In 2018, we plan to make significant investments to improve our customer experience and integrate our business. Although we believe that these investments will position us for growth in the future, we will recognize most of the costs associated with these investments earlier than most of the anticipated benefits, and the return on these investments may be lower or may develop more slowly than we expect. If we do not achieve the benefits anticipated from these investments, if the achievement of these benefits is delayed, if we are otherwise not successful in simplifying our business or in managing our complexity effectively, our operating results may be negatively affected.
Our growth will be adversely affected if we cannot continue to successfully retain, hire, train and manage our key employees.
Our ability to successfully pursue our growth strategy will depend on our ability to attract, retain and motivate key employees across our business, particularly engineering and development employees and our senior executive team.
Our engineering and development team has undergone several management transitions and a significant amount of organizational change in recent years. These changes, combined with high demand from other technology companies for skilled
engineering and technical employees, may make it more challenging to retain key employees or hire replacements if they leave. In addition, candidates making employment decisions, particularly in high-technology industries, often consider the value of any equity they may receive from prospective employers. As a result, any significant volatility in the market price of our common stock, or concerns by potential employees about the performance of our stock, may also contribute to these challenges.

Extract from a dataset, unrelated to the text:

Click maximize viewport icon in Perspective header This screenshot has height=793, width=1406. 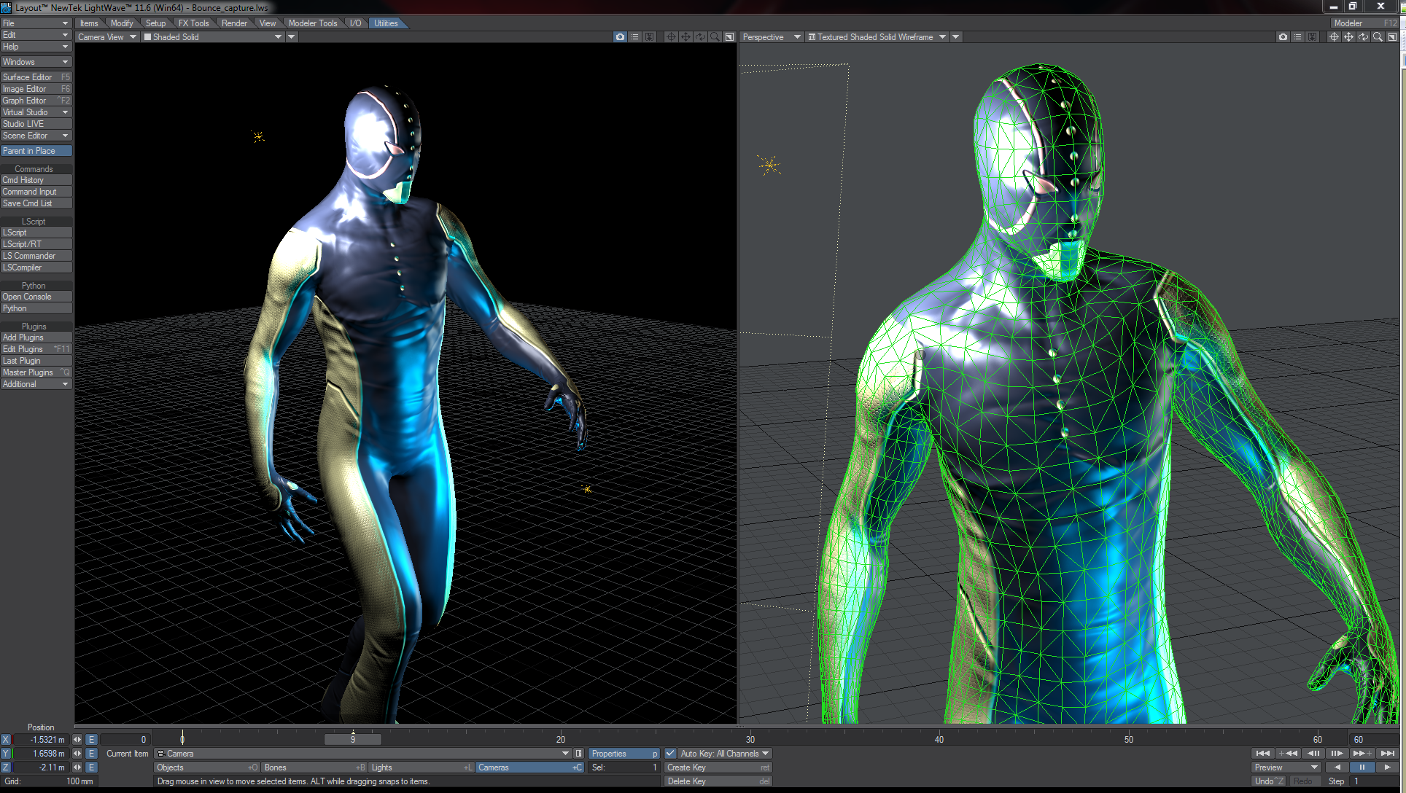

We are also limited in our ability to recruit global talent for our U.S. offices by U.S. immigration laws, and the regulatory environment related to immigration under the current presidential administration may increase the likelihood that immigration laws may be modified in a way that further limits our ability to recruit globally.
Our current executives are not contractually obligated to remain employed by us and may leave at any time. The loss of any of these individuals could significantly delay or prevent the achievement of, or make it more difficult for us to pursue and execute on, our business objectives.

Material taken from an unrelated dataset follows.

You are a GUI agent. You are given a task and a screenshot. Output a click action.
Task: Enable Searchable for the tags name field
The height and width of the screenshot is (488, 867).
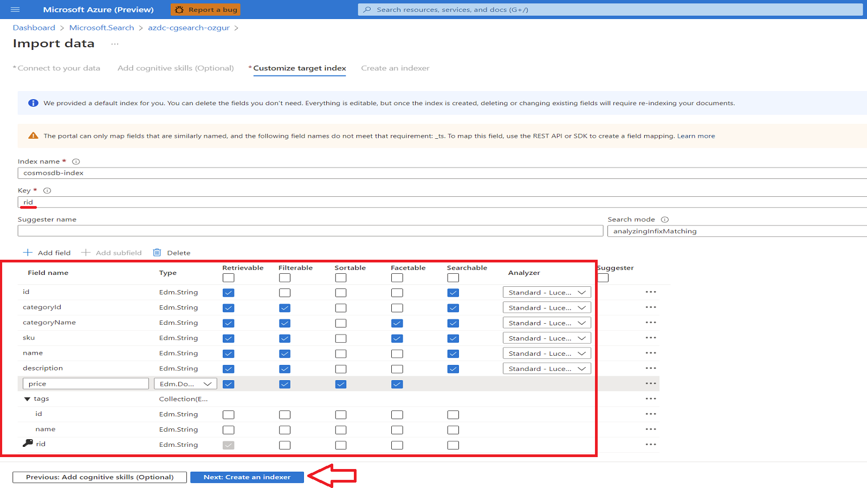(453, 429)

Our inability to attract and retain qualified individuals could have an adverse effect on our ability to carry out our business plans and objectives and, as a result, our ability to compete could decrease and our operating results could suffer.
We have experienced system, software, Internet, data center and customer support center failures and have not yet implemented a complete disaster recovery plan or a business continuity plan, and any interruptions, delays or failures in our services could harm our reputation, cause us to lose subscribers, or result in unanticipated costs.
We must be able to maintain and operate our applications and systems without interruption. Since our ability to retain and attract subscribers depends on the performance, reliability and availability of our services, as well as in the delivery of our products and services to subscribers, even minor interruptions in our service or losses of data could harm our reputation, particularly if they frequently reoccur. Our applications, network, systems, equipment, power supplies, customer support centers and data centers are subject to various points of failure, including: human error or accidents; improper maintenance; Internet connectivity downtime; computer viruses; physical or electronic security breaches; intentional bad acts such as sabotage, vandalism or terrorism; and natural disasters.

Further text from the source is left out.